Defense attorneys portrayed the men as devoted Muslims who engaged in military training out of a religious duty to stay in shape and defend themselves against what they perceived as anti-Muslim bias. They called the defendants loyal Americans and criticized the government for making the case about Islam.
“Caliph Abdur-Raheem is not guilty of anything except playing paintball and shooting a gun, as his religious leaders told him was his responsibility to do,” said Christopher Amolsch, attorney for defendant Caliph Basha Ibn Abdur-Raheem, who is charged with conspiracy and firearms violations.
The defendants are among 11 men — all but one from the Washington suburbs — who originally were indicted in June on weapons counts and charges of training with Lashkar-i-Taiba, a group trying to drive India from Pakistan. The U.S. government has labeled the group a terrorist organization and said the defendants’ crimes took place over several years, starting in February 2000. Seven of the men were charged again in September in an updated indictment that accused two of them of conspiring to provide material support to al Qaeda and to the Taliban regime in Afghanistan.
Six of the men have pleaded guilty, and prosecutors indicated yesterday that their testimony would be key to the trial. . . .
Other defendants now on trial are Hammad Abdur-Raheem (who is not related to Caliph); Seifullah Chapman; and Masoud Ahmad Khan. Chapman and Hammad Abdur-Raheem are charged with firearms violations and conspiracy counts relating to Lashkar-i-Taiba. Khan faces the most serious charges: conspiracies to support al Qaeda and the Taliban and to levy war against the United States.

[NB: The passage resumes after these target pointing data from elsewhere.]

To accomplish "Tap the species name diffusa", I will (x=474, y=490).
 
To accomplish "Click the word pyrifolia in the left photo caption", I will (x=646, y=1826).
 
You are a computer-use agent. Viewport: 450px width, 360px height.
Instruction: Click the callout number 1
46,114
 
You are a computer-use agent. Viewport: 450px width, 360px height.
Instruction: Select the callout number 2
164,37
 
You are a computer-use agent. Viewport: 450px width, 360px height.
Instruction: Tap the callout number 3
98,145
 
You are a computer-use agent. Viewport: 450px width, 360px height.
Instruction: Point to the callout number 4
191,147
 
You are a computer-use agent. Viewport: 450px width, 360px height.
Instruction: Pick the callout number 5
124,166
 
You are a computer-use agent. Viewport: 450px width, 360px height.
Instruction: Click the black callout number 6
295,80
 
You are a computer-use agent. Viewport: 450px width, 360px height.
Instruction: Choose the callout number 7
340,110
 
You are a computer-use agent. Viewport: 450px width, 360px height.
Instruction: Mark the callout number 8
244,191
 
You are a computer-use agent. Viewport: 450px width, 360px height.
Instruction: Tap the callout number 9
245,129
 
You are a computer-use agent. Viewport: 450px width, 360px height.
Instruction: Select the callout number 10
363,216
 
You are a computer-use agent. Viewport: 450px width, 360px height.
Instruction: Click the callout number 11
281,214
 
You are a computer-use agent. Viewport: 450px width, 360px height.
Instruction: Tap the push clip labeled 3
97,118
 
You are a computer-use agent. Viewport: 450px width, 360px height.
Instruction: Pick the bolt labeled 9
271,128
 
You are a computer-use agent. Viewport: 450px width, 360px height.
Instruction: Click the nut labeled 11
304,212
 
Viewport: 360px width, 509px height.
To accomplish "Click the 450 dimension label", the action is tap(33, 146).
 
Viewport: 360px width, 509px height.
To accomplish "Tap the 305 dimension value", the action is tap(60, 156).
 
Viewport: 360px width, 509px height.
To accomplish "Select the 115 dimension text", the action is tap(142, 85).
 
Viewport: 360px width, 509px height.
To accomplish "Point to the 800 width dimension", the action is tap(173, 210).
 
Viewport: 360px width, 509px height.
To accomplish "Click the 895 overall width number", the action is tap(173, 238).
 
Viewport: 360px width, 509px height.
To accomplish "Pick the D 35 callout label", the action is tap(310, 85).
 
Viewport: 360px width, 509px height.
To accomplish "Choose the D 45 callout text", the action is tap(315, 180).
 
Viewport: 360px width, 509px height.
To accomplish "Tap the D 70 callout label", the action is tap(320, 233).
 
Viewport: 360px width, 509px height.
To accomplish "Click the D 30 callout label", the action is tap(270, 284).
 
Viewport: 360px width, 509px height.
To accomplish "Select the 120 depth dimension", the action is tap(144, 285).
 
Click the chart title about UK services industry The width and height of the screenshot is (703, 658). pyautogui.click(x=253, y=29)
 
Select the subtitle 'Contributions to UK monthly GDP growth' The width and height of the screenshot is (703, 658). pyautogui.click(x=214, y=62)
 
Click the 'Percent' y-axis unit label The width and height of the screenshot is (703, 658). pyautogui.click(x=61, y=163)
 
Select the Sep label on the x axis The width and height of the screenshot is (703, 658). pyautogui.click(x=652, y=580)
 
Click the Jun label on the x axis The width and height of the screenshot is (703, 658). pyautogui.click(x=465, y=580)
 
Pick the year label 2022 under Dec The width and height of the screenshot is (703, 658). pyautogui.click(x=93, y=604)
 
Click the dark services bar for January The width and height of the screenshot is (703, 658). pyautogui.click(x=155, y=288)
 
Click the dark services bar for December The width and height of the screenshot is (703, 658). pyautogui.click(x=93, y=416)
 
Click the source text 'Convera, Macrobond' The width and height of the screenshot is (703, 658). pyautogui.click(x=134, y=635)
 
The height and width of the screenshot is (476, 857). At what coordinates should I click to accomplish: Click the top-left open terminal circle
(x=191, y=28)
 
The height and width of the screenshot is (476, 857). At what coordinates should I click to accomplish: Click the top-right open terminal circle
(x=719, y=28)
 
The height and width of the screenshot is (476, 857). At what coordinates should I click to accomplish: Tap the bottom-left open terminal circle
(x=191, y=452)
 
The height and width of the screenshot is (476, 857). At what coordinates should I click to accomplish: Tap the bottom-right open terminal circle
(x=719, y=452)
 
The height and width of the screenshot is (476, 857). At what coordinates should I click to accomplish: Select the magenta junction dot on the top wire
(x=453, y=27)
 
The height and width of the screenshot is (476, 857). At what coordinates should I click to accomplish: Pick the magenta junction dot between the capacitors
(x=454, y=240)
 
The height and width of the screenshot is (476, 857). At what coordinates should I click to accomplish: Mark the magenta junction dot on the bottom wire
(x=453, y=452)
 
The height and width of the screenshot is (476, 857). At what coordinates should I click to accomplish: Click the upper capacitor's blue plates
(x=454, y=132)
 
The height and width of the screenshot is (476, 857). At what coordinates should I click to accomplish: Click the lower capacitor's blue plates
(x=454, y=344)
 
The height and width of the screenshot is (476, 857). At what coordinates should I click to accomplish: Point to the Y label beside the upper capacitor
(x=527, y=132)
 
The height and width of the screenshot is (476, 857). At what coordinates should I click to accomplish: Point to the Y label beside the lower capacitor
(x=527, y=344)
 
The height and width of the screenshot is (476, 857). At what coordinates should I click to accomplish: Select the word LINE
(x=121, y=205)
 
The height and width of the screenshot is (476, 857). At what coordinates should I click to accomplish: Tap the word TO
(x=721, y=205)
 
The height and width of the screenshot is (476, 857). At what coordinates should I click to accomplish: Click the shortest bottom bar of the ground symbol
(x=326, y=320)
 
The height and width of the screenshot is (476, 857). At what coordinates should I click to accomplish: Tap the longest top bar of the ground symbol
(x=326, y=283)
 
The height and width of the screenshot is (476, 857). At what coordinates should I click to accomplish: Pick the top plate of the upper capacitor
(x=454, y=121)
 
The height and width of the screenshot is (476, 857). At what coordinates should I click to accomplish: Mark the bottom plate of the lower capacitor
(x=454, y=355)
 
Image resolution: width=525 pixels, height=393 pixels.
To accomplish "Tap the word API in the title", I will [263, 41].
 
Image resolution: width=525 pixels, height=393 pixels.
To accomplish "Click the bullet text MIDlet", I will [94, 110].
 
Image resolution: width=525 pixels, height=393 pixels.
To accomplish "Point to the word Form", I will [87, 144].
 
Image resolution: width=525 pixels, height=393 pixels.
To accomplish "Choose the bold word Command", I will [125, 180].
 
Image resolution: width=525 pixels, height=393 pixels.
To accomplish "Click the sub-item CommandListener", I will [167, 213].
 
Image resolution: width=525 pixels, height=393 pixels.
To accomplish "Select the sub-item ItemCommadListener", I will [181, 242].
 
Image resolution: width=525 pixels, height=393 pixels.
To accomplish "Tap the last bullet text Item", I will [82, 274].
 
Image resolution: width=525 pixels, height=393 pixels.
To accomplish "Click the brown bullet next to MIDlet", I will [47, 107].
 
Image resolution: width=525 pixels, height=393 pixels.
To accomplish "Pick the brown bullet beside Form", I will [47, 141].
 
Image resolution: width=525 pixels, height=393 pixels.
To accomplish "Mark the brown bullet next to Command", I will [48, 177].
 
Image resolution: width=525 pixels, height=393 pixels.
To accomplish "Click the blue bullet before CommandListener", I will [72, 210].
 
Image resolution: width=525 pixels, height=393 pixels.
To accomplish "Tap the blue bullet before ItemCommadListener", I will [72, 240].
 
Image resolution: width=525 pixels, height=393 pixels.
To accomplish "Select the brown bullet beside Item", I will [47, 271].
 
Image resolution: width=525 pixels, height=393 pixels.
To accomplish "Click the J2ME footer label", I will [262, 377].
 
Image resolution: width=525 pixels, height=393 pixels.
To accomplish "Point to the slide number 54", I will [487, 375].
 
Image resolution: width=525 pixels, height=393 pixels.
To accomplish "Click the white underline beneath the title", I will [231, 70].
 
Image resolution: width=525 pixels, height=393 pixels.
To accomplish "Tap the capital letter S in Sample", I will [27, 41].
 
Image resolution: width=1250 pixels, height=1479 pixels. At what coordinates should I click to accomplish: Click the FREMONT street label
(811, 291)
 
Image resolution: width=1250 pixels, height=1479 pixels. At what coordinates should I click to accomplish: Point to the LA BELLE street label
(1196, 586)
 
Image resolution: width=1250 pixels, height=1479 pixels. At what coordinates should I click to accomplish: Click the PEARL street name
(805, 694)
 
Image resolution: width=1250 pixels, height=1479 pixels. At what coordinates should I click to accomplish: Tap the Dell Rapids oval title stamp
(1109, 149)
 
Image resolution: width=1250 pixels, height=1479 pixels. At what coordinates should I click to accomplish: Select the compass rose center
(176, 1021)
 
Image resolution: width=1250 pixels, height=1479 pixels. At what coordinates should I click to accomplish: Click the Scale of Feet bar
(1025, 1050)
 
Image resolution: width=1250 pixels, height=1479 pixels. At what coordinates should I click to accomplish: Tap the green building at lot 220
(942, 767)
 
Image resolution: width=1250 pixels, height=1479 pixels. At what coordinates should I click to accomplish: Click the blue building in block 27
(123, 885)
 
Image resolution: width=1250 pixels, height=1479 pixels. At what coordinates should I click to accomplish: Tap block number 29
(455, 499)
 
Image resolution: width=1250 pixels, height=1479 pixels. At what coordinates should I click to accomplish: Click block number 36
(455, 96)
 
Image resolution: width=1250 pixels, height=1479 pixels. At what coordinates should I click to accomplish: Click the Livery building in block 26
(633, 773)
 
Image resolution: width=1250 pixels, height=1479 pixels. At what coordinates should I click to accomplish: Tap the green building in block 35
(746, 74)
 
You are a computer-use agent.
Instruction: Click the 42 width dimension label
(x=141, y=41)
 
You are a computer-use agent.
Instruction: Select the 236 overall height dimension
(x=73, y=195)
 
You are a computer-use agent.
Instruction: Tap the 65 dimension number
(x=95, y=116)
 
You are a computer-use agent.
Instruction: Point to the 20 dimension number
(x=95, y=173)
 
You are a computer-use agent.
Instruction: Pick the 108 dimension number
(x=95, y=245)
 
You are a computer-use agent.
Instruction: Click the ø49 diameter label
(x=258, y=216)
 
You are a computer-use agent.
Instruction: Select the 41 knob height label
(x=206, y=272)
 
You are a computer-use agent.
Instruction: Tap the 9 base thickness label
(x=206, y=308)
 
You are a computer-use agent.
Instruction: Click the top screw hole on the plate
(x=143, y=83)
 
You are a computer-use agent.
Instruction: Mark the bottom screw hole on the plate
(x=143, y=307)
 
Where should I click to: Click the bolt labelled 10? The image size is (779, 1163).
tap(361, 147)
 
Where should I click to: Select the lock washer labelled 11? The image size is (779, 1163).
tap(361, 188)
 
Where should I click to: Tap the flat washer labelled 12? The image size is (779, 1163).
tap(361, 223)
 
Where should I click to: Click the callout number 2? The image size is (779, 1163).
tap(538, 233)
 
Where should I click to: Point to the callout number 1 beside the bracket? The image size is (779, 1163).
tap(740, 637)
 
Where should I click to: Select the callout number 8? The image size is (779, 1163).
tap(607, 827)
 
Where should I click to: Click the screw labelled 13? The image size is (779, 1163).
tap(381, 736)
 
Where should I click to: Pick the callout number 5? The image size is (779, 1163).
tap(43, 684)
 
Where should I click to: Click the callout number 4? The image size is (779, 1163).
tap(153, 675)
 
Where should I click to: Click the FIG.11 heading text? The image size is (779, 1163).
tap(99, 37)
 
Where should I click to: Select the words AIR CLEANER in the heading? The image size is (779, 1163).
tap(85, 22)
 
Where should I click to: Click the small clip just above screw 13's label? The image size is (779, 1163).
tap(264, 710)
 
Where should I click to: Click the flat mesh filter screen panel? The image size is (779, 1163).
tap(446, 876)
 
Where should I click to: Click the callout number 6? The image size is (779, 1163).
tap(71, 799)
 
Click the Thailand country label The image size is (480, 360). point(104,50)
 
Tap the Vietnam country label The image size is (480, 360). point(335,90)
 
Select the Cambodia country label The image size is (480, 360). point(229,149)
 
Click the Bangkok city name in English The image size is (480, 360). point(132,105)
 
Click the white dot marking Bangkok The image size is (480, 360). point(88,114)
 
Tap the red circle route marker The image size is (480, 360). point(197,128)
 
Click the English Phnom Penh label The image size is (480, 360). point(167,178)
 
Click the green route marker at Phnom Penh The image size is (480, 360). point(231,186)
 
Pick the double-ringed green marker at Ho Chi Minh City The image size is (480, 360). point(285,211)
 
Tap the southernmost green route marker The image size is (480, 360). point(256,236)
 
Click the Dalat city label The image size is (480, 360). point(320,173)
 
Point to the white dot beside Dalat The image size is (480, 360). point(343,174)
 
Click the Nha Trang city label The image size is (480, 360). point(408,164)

U.S. District Judge Leonie M. Brinkema will decide on the verdicts, because the defendants waived their rights to a jury trial. Defense attorneys said they feared that a Northern Virginia jury could not be fair to Muslim men facing allegations involving terrorism. The final defendant in the case, Sabri Benkahla, is scheduled to go on trial in March. . . .
Bernard Grimm, an attorney for Khan, disputed Kromberg’s contentions that the case is not about the men’s religion.
“This case is emphatically about Islam,” he said, describing it as a faith that “requires you, in fact it is incumbent upon you, to always protect yourself and your family.”
Foreshadowing a likely defense strategy, Grimm criticized the cooperators as having changed their stories.
And he minimized the paintball games, which the defendants acknowledge having played, as “totally innocent.”
He compared the games to a softball team that prosecutors might have at their law firm.